Trust in data is important. If the input for analysis uses poor quality data that doesn’t agree with the real picture, then the results at the output can hardly be trusted.

Previously, the team spent a lot of time checking match percentages. Now they have a tool that clearly shows what percentage of transactions have been evaluated. They can see at any time how much they are matching data from the CRM with online data and not waste additional time on it. If suddenly something falls off in the online data, it’s immediately visible.

By applying additional data linking logic (which the OWOX colleagues helped with), the team raised the matching ratio from 40% to an acceptable 85%. And since this report gives feedback on actions on the front end, at some point they were able to fix the main bugs on the website and get a matching ratio of 90%.

4. While working on this project, the service team faced another task: controlling Google BigQuery costs.

Data quality is not the only important object of daily control.

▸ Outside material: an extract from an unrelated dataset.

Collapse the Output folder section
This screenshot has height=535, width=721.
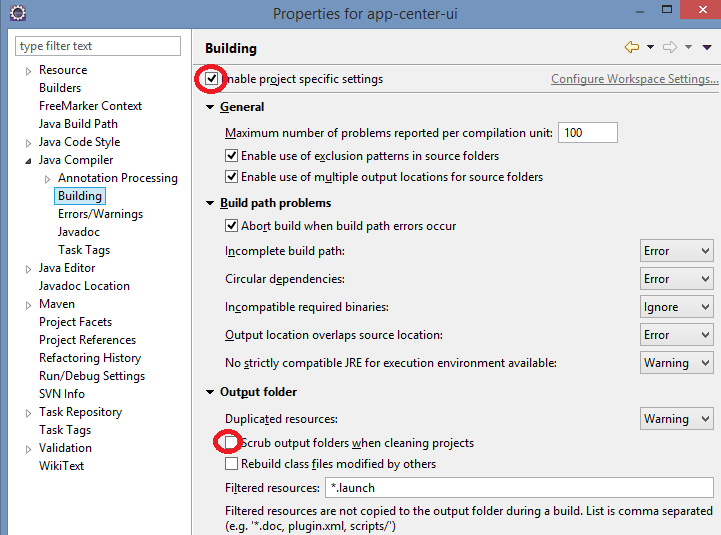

The online movie streaming service empowers dozens of employees with data. And poor handling of requests can unexpectedly increase the company’s spending on analytics support.

To keep our hand on the pulse, they use two solutions:

1. Dashboard for monitoring the amount of data (in GB) processed by Google BigQuery, along with the associated cost:

Here you can see under which account the most data was processed and warn a specific manager who exceeded the limit.

2. Chatbot with messages if the report isn’t updated or exceeds planned expenses on Google BigQuery. This helps to plan monthly data processing costs. The same bot alerts immediately after updating data from all sources in the report so the team don’t waste time on comparisons and can immediately begin to analyze campaigns.

Future plans

The team uses the resulting dashboard in all regular processes to manage performance campaigns. In the future, they plan to create a mobile application and solve the cross-device attribution problem, as well as to assess the impact of media campaigns in the analysis.